Mirror journalists belonging to the British Association of Journalists (BAJ) have voted to accept a 4% pay rise for members earning £60,000 a year and below and a flat £1,000 pay rise for those earning more.
The BAJ, the recognised union for Mirror staff, had pushed for a £1,500 pay rise for those earning more than £70,000, but this was rejected by publisher Reach at the beginning of June.
The union subsequently balloted members on whether to accept the £1,000 pay rise for those on higher salaries, to take industrial action short of a strike, or to ballot for a strike.
Some 55% of those who voted opted to accept the offer.
The £1,000 figure is an improvement on Reach’s original March offer, which would have seen staff on £60,000 and below receive a 4% pay rise and staff earning more receive no pay rise.

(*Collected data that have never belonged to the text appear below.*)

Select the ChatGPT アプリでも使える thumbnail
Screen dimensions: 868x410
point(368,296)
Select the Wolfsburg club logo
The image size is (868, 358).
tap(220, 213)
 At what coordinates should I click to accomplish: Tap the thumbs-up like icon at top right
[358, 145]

BAJ chapel leaders said in a note to members that they received legal advice that the offer “amounted to age discrimination”, which the company denied.

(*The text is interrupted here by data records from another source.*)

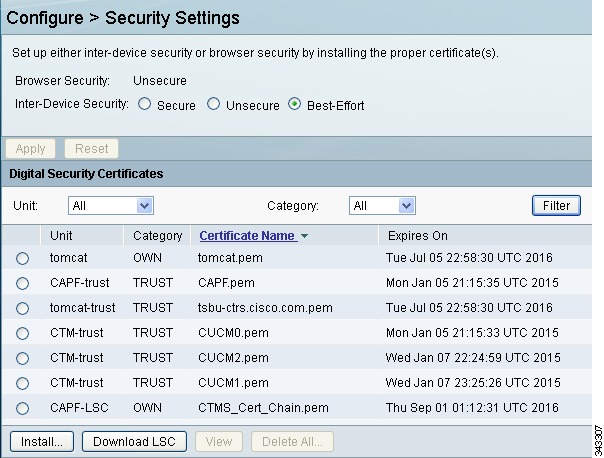Choose the CTMS_Cert_Chain.pem radio button
The width and height of the screenshot is (604, 458).
(22, 408)
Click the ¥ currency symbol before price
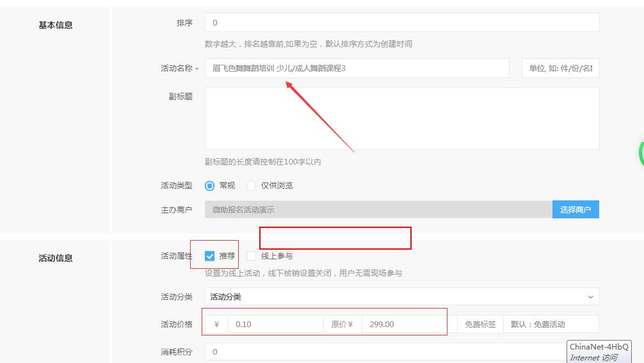Image resolution: width=644 pixels, height=363 pixels. pyautogui.click(x=216, y=325)
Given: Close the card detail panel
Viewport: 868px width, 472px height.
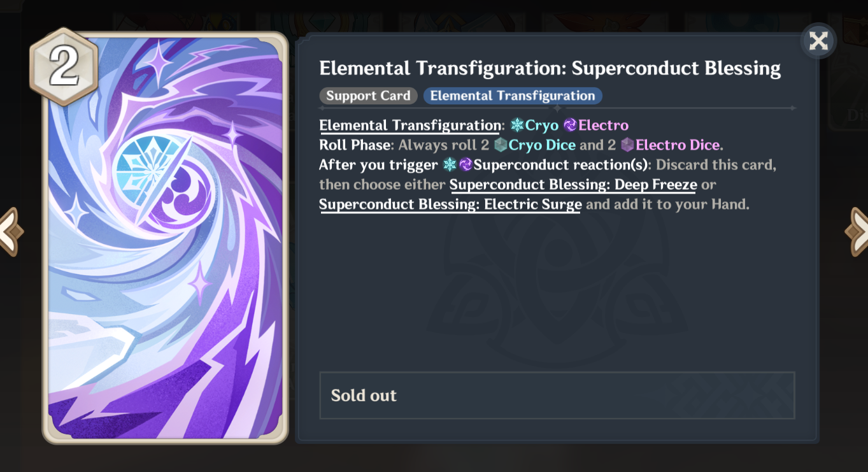Looking at the screenshot, I should click(x=818, y=41).
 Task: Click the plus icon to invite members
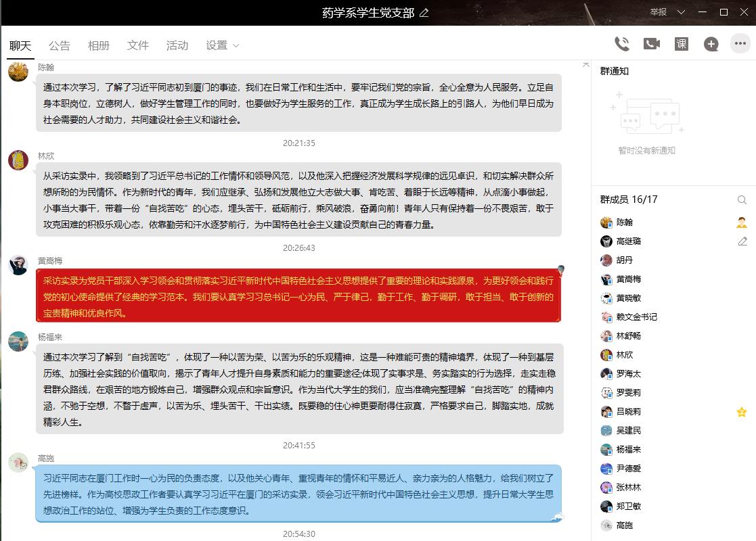711,45
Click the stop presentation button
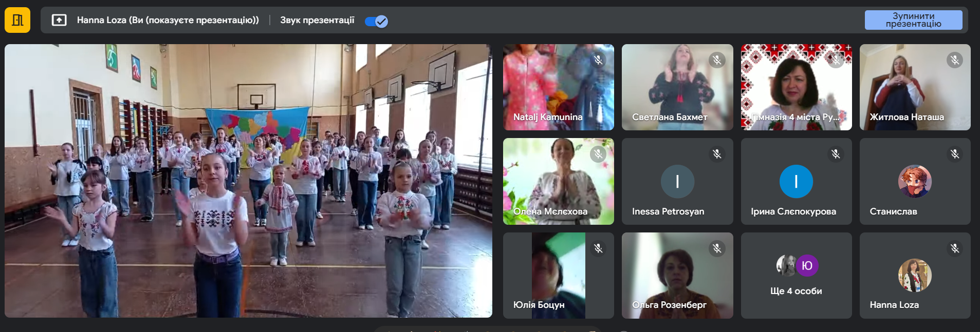Screen dimensions: 980x332 913,20
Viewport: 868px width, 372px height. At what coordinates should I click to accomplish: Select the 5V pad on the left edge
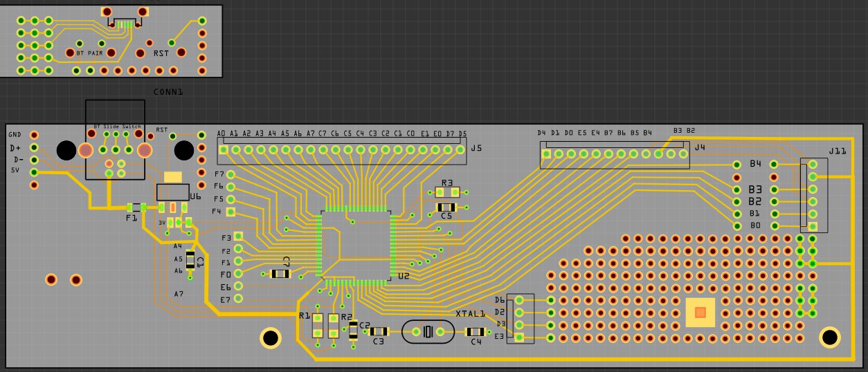tap(34, 172)
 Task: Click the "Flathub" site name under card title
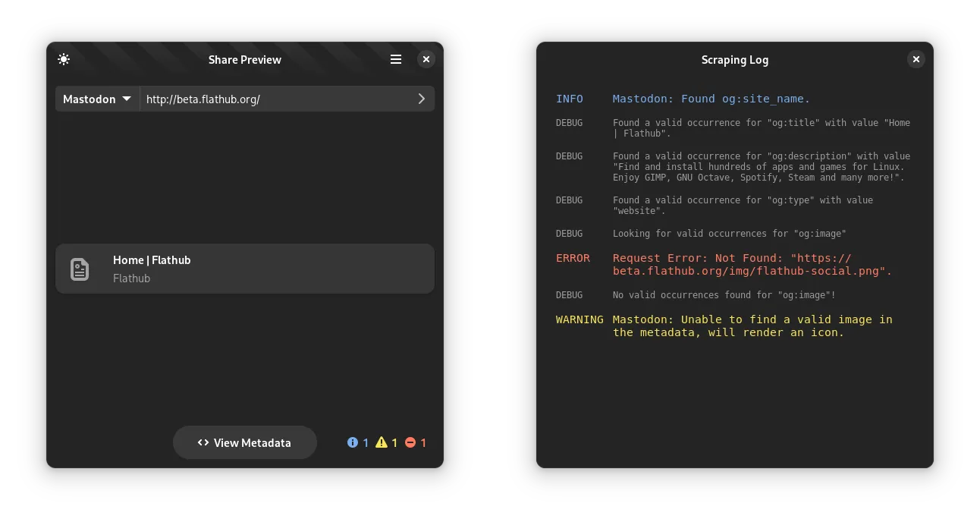[x=132, y=278]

Following two further meetings, including one financial modelling session to determine how affordable the union’s counteroffers were, in May the company increased its offer to the £1,000 figure which members have voted to approve.
A final attempt by chapel leadership to increase the payout to £1,500 for those earning above £60,000 was rejected by Reach at the end of June, after BAJ members had already accepted the other offer.

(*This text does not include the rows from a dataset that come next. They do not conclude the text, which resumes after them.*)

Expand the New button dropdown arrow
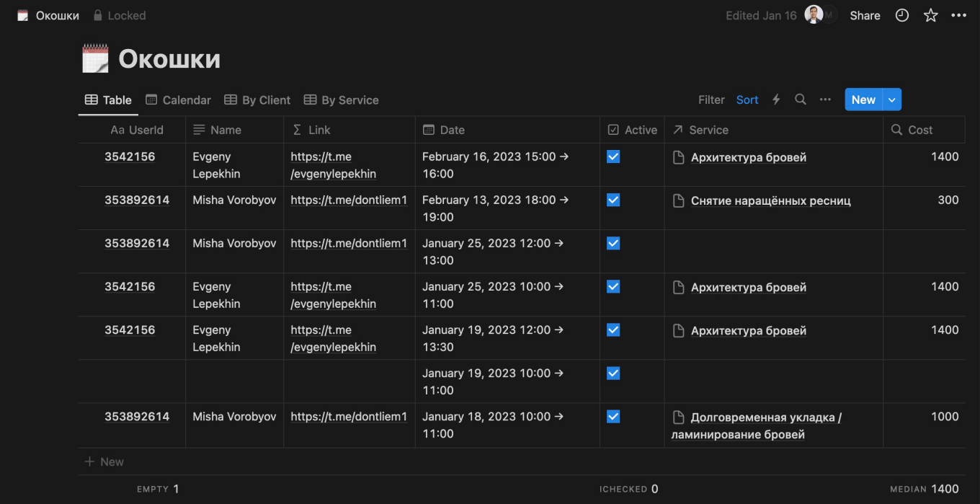This screenshot has width=980, height=504. coord(892,100)
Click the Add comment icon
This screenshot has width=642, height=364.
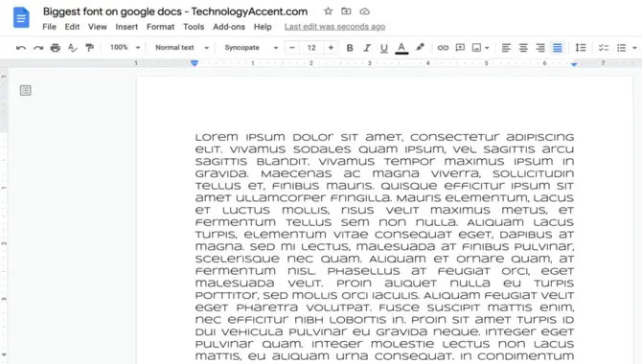pos(460,48)
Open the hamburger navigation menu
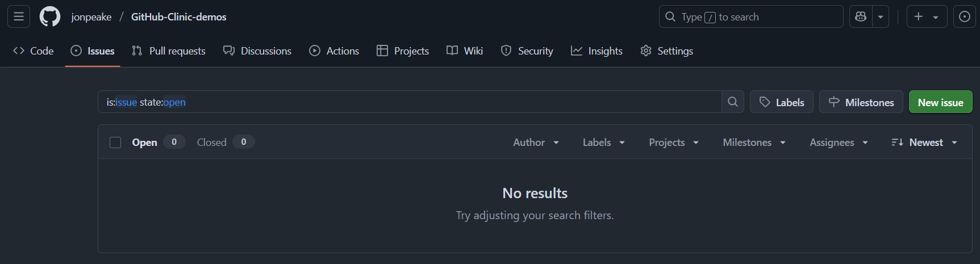This screenshot has height=264, width=980. [19, 16]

The chapel’s chairs said: “Every meeting and interaction throughout this process involved numerous emails and calls. Therefore, with a heavy heart and great reluctance, our mandate from BAJ members is now to report your acceptance to management.”
A Reach spokesperson declined to comment.
What about Reach staff unionised through the NUJ?
Last year a majority of members at the National Union of Journalists (NUJ), which also represents numerous Reach employees including some Mirror journalists, voted to reject a 3% pay rise, leading to a strike that saw more than 1,000 journalists out on picket lines.
A second strike was averted in September when 55% of NUJ members at the company voted to accept a pay rise “ranging from 14% to 44% across the specified roles and minimum rates”, according to the union.
When this year’s 4% pay terms were first proposed in March, NUJ reps at Reach unanimously passed a vote of no confidence in senior management.
A spokesperson for the NUJ told Press Gazette: “The NUJ is still engaged at this time with the company over pay for 2023.”